Thursday, 25 April 2019

Take me home, mon, to the Irish Caribbean!


Every year immediately after St. Patrick floats off on an ocean of beer I head for the Caribbean.

It doesn’t cost much as long as you book ahead and don’t fly on weekends.  The price of living down there is also reasonable especially if you stay away from tourist traps and the playgrounds of the 1%.

Right-wingers can even savor the considerable fruits of socialism in Cuba. At one of the top Afro-Jazz Club in Havana when paying for a couple of Mojitos I was informed that my admission charge of $10 had covered my tab.

But there’s another reason to go down the islands – they’re so Irish.

For those who arrived voluntarily down the centuries what a paradise it must have seemed – balmy waters, silver sands, with exotic fruits and vegetables there for the picking. Oh yeah, mon, there’s nothing quite like island living!

Vitamin starved Northern Europeans were convinced that limes and lemons were miracle fruits for they cured so many diseases. The wonders of Vitamin C!

Unfortunately, many Irish arrived in chains to work the sugarcane fields of Barbados and other island hellholes.

Their fate was terrible and, given the working and living conditions, inevitable. Many died in the first years of servitude. And yet there are inspirational stories of escape from this human bondage. 

I was reminded of these recently while at a post-St. Patrick’s Day party on a floating bar off the island of Bequia. The green was flying, the rum was flowing, and the color of your skin unimportant – we were all Irish. 

The talk soon turned to the nearby island of St. Vincent’s, a legendary safe haven for pirates.

Roughly 100 miles from Barbados across a stretch of beautiful, but often turbulent, water St. Vincent’s was a magnet for both black and white slaves. 

However, while visiting Barbados some years back I learned about some of the obstacles to escape. 

The sheer heat - while toiling from dawn to dusk in the sugarcane fields - sapped the spirit of so many.

Even as a relatively pampered visitor this heat could be debilitating – you quickly learn the value of a siesta. Rise at 6am, go about your business, nap from 1 to 3pm then take to the streets or beach again in the cool of the evening.

Irish slaves soon gained the name Red Legs - plantation owners did not provide sunscreen.

Nor was there much chance of stealing or building a boat for escape; the shores were so well patrolled. 

The only hope was to find discarded planks or malleable branches from trees, hide them in caves or bury them in the sand. Then steal rope, paddles and material for a rudimentary sail; water also had to be stored and some small portion of one’s daily food allotment. 

Wait for a moonless night with calm waters. Lash together a raft then row quietly, but with determination, for it was essential to be beyond the horizon by dawn.
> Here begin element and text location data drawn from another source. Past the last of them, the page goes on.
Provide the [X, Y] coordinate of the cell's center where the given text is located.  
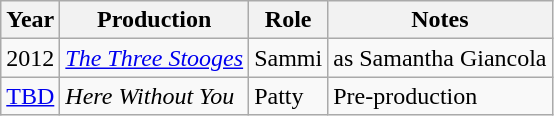
Here Without You [154, 96]
Year [30, 20]
Notes [440, 20]
Production [154, 20]
TBD [30, 96]
The Three Stooges [154, 58]
Pre-production [440, 96]
Patty [288, 96]
Sammi [288, 58]
Role [288, 20]
2012 [30, 58]
as Samantha Giancola [440, 58]
From the cell containing the given text, extract its center point as (X, Y) coordinate. 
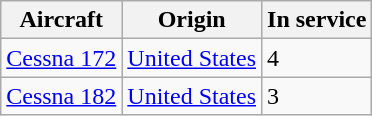
4 (317, 58)
In service (317, 20)
Origin (192, 20)
Cessna 172 (62, 58)
3 (317, 96)
Aircraft (62, 20)
Cessna 182 (62, 96)
Return (X, Y) of the center of cell containing provided text 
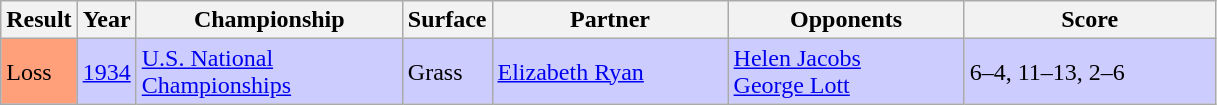
Partner (610, 20)
1934 (106, 72)
6–4, 11–13, 2–6 (1090, 72)
Grass (447, 72)
Year (106, 20)
Surface (447, 20)
Result (39, 20)
Elizabeth Ryan (610, 72)
Opponents (846, 20)
U.S. National Championships (269, 72)
Loss (39, 72)
Championship (269, 20)
Score (1090, 20)
Helen Jacobs George Lott (846, 72)
Extract the [x, y] coordinate from the center of the cell holding the provided text.  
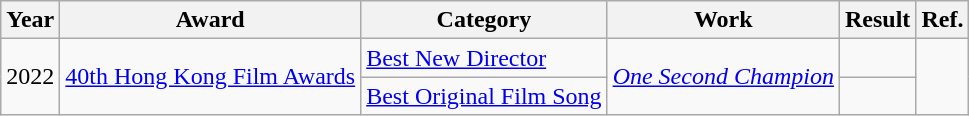
One Second Champion [723, 77]
Result [877, 20]
Year [30, 20]
Award [210, 20]
Work [723, 20]
Ref. [942, 20]
Category [484, 20]
40th Hong Kong Film Awards [210, 77]
2022 [30, 77]
Best New Director [484, 58]
Best Original Film Song [484, 96]
Capture the cell that displays the provided text and extract its [X, Y] central coordinate. 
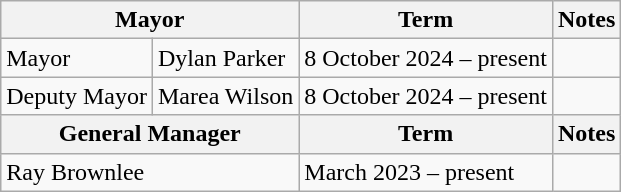
General Manager [150, 134]
March 2023 – present [426, 172]
Ray Brownlee [150, 172]
Dylan Parker [225, 58]
Marea Wilson [225, 96]
Deputy Mayor [77, 96]
Extract the (x, y) coordinate from the center of the cell holding the provided text.  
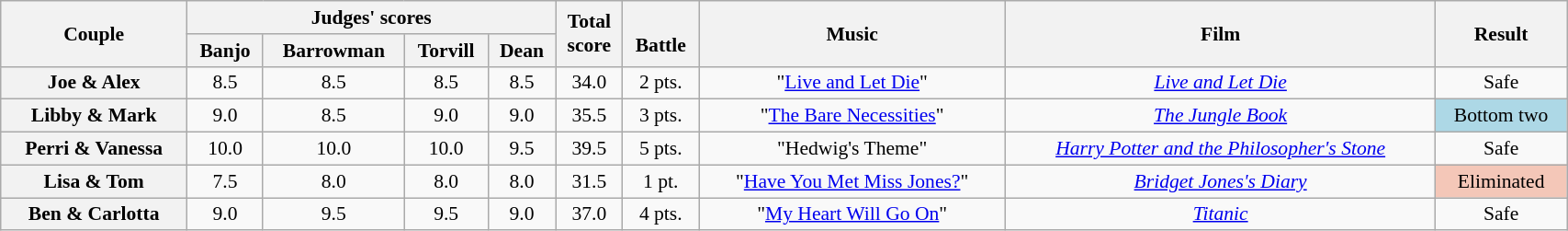
Eliminated (1501, 181)
Film (1221, 33)
Live and Let Die (1221, 83)
Lisa & Tom (94, 181)
Harry Potter and the Philosopher's Stone (1221, 149)
35.5 (590, 116)
Totalscore (590, 33)
Music (852, 33)
7.5 (226, 181)
39.5 (590, 149)
Torvill (446, 51)
"My Heart Will Go On" (852, 214)
"Hedwig's Theme" (852, 149)
Titanic (1221, 214)
Judges' scores (371, 17)
Banjo (226, 51)
Result (1501, 33)
37.0 (590, 214)
2 pts. (661, 83)
Bridget Jones's Diary (1221, 181)
34.0 (590, 83)
Perri & Vanessa (94, 149)
Dean (522, 51)
Barrowman (333, 51)
5 pts. (661, 149)
Libby & Mark (94, 116)
31.5 (590, 181)
The Jungle Book (1221, 116)
3 pts. (661, 116)
"Live and Let Die" (852, 83)
Couple (94, 33)
1 pt. (661, 181)
Bottom two (1501, 116)
"Have You Met Miss Jones?" (852, 181)
Ben & Carlotta (94, 214)
"The Bare Necessities" (852, 116)
4 pts. (661, 214)
Battle (661, 33)
Joe & Alex (94, 83)
Extract the [X, Y] coordinate from the center of the cell holding the provided text.  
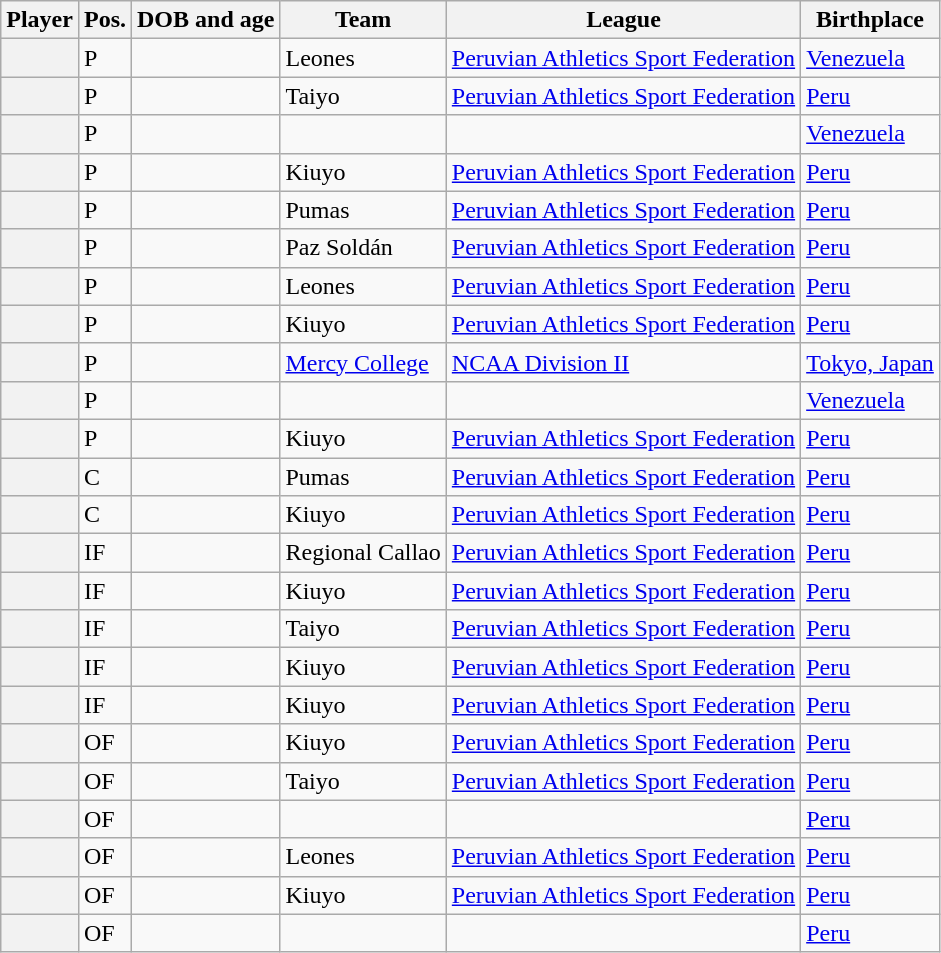
Pos. [104, 20]
DOB and age [206, 20]
NCAA Division II [623, 362]
Player [40, 20]
Mercy College [363, 362]
Birthplace [870, 20]
Team [363, 20]
Tokyo, Japan [870, 362]
League [623, 20]
Paz Soldán [363, 248]
Regional Callao [363, 553]
Provide the (x, y) coordinate of the cell's center where the given text is located.  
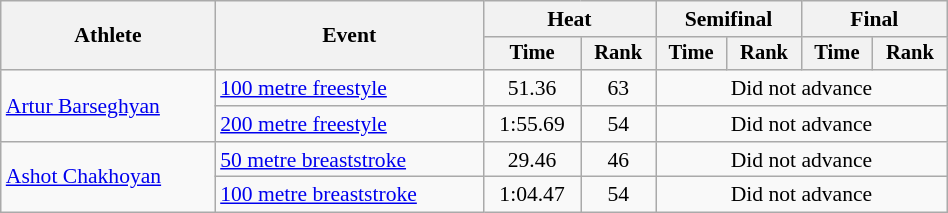
46 (618, 160)
51.36 (532, 88)
50 metre breaststroke (349, 160)
Event (349, 36)
29.46 (532, 160)
Heat (569, 19)
100 metre breaststroke (349, 195)
63 (618, 88)
100 metre freestyle (349, 88)
Semifinal (729, 19)
1:04.47 (532, 195)
Final (874, 19)
Ashot Chakhoyan (108, 178)
200 metre freestyle (349, 124)
Athlete (108, 36)
Artur Barseghyan (108, 106)
1:55.69 (532, 124)
Return the [X, Y] coordinate for the center point of the cell that contains the specified text.  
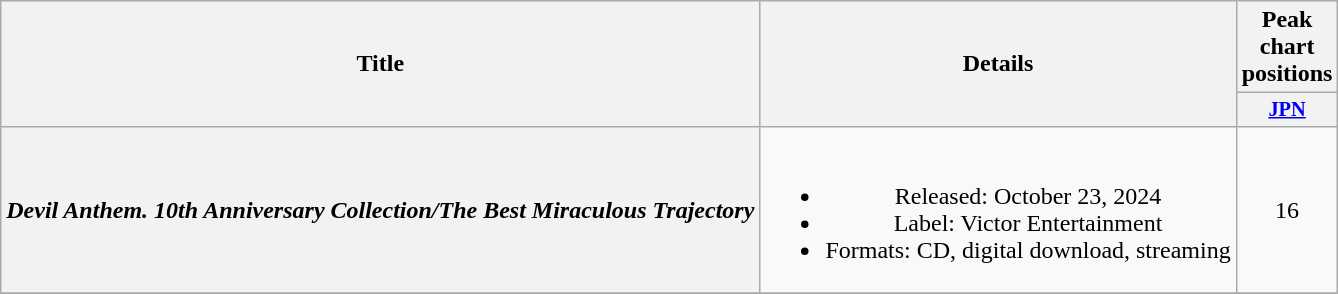
Peak chart positions [1287, 47]
Title [380, 64]
Released: October 23, 2024Label: Victor EntertainmentFormats: CD, digital download, streaming [998, 210]
JPN [1287, 110]
Details [998, 64]
16 [1287, 210]
Devil Anthem. 10th Anniversary Collection/The Best Miraculous Trajectory [380, 210]
Detect which cell encompasses the target text, then output its (x, y) center coordinate. 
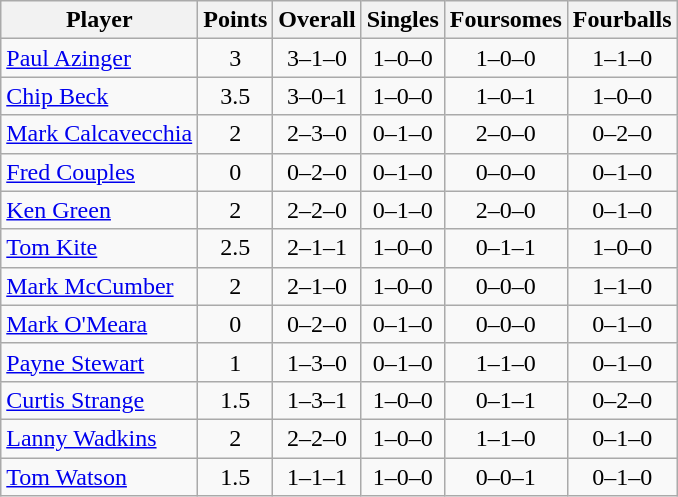
Fred Couples (100, 172)
Fourballs (622, 20)
Tom Watson (100, 477)
1–1–1 (317, 477)
1–3–1 (317, 400)
Singles (402, 20)
3–1–0 (317, 58)
2–1–1 (317, 248)
Curtis Strange (100, 400)
Payne Stewart (100, 362)
Overall (317, 20)
Foursomes (506, 20)
Mark O'Meara (100, 324)
Lanny Wadkins (100, 438)
Tom Kite (100, 248)
Mark Calcavecchia (100, 134)
Player (100, 20)
1 (236, 362)
1–0–1 (506, 96)
3 (236, 58)
Points (236, 20)
2–1–0 (317, 286)
3.5 (236, 96)
0–0–1 (506, 477)
Ken Green (100, 210)
3–0–1 (317, 96)
Paul Azinger (100, 58)
2.5 (236, 248)
Mark McCumber (100, 286)
Chip Beck (100, 96)
2–3–0 (317, 134)
1–3–0 (317, 362)
Find where the given text appears and provide that cell's center as (X, Y) coordinate. 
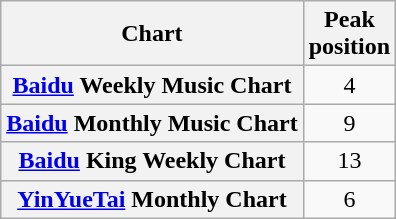
Chart (152, 34)
6 (349, 199)
Baidu King Weekly Chart (152, 161)
4 (349, 85)
9 (349, 123)
Baidu Weekly Music Chart (152, 85)
Peakposition (349, 34)
13 (349, 161)
Baidu Monthly Music Chart (152, 123)
YinYueTai Monthly Chart (152, 199)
At sea, the problems of sun, thirst, sudden squalls, and interception by unfriendly craft were ever present.

Who knows how many escapees died on those voyages? But some did make it to the pirate camps where they were welcomed – probably because of their legendary bravery when attacking English vessels. Revenge, no doubt, played a part.

Back at the party on the floating bar I recalled my visit to Barbados. It’s a beautiful island but there’s a brooding quality to the countryside – not unlike the feeling you get when you look up at a Mayo mountain and see the remains of abandoned cabins.

It’s only then that you grasp in some superficial way the fate of the people who dealt with The Great Hunger.

Likewise a visit to the undeveloped East coast of Barbados provides some understanding of the savagery of Caribbean slavery.

I have to say I identified far more with the pirate islands of St. Vincent and Bequia where our people found acceptance and blended in with the oppressed Afro-Caribbean culture.

And so I bellied up to the swaying bar, melded in with these island folk proudly wearing their green. I had found my people and ordered another rum punch.